§ **Written problem**
Starting at the line that contains "You are a GUI" and ending at the line that contains "[x=39, y=35]", recast that part of the listing as a numbered list with blank lines skipped. Leave the pictures out.

§ **Input rows**
········
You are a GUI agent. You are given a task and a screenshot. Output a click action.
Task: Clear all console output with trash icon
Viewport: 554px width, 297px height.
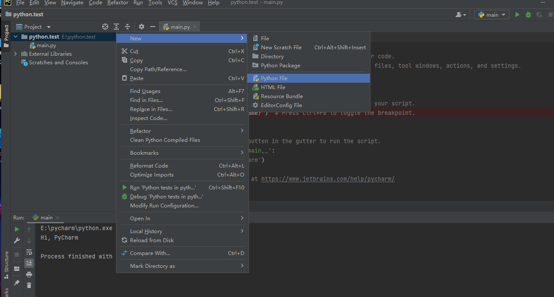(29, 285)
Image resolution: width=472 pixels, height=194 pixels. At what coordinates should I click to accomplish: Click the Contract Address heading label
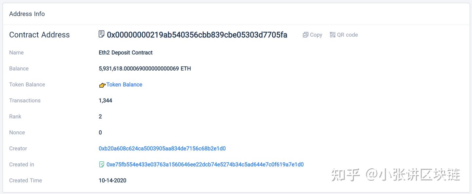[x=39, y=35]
········
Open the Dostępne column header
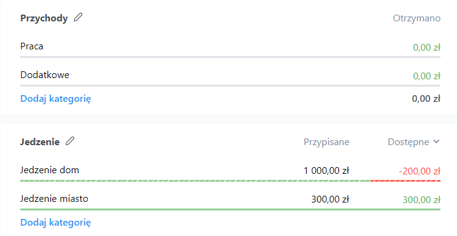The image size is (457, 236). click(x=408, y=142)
········
§ **Reply to the task**
1. You are a GUI agent. You are given a task and a screenshot. Output a click action.
2. Task: Clear all console output with trash icon
3. Viewport: 554px width, 297px height.
4. (29, 285)
5. Image resolution: width=472 pixels, height=194 pixels. At what coordinates should I click to accomplish: Click the Contract Address heading label
6. [x=39, y=35]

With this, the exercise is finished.